Records to use.
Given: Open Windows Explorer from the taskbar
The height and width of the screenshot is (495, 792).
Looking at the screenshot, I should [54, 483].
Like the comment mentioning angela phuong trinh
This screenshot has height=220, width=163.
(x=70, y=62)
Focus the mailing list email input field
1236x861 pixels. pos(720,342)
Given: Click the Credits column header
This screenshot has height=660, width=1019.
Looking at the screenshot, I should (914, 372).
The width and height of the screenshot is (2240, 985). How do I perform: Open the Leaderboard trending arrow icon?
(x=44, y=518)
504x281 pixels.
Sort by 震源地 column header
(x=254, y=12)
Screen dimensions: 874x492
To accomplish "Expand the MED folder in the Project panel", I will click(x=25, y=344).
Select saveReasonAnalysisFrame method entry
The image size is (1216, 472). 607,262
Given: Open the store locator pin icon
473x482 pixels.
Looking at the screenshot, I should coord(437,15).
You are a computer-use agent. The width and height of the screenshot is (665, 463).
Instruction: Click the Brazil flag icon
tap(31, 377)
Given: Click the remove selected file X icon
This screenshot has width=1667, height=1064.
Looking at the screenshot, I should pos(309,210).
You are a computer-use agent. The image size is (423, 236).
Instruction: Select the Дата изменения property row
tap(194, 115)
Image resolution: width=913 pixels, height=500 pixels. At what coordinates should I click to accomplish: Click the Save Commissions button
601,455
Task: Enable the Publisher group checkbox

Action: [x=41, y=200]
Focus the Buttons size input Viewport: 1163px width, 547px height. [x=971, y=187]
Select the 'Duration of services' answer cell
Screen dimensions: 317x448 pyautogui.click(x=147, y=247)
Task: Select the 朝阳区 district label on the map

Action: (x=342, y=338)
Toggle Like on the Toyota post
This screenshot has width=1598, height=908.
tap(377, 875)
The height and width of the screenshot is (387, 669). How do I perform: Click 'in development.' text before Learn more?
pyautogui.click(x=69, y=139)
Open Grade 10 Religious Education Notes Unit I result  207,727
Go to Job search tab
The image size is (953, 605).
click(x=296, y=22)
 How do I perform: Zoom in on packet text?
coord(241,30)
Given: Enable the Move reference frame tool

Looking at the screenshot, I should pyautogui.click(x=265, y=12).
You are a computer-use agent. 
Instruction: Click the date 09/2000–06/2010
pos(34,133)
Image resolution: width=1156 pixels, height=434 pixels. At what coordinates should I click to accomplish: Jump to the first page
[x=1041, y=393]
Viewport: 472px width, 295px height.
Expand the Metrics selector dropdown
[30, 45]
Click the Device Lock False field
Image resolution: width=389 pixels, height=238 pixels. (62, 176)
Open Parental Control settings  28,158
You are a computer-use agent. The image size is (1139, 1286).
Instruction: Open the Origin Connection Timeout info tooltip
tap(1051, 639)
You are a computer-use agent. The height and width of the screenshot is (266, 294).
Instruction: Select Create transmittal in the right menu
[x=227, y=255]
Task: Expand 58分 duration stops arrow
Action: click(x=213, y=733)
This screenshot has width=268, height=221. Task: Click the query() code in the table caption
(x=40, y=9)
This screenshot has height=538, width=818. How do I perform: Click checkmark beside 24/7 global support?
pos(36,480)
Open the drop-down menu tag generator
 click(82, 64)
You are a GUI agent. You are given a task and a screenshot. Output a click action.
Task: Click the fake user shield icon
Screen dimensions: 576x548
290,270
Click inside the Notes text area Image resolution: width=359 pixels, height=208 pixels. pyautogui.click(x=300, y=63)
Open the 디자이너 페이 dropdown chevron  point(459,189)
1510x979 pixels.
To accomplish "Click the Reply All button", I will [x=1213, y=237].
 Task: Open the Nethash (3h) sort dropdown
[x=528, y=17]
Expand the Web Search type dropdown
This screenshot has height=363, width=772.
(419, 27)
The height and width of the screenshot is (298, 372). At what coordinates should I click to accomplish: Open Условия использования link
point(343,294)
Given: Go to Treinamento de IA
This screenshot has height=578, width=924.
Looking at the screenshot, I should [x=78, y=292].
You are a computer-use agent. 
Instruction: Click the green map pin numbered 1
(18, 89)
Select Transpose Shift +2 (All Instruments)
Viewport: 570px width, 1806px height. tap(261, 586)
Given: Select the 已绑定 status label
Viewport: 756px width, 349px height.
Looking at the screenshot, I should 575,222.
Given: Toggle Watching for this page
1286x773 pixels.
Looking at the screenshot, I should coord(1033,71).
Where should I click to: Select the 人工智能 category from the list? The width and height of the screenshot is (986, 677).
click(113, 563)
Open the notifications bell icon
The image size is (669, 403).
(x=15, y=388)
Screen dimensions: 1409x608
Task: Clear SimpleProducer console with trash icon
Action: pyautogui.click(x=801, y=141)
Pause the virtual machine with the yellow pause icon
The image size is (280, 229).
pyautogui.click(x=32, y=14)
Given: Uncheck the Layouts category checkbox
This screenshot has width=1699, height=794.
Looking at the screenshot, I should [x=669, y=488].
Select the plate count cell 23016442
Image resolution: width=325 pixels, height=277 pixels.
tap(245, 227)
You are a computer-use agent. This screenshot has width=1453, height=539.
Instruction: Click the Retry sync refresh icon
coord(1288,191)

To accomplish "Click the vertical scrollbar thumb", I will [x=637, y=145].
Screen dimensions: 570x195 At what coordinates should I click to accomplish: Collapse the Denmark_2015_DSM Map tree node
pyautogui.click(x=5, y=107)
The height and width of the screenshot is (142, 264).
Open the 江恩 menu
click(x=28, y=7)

Exercise aim. Within the material above, find the lines that hold "will" and report only how many there are.

Task response. 3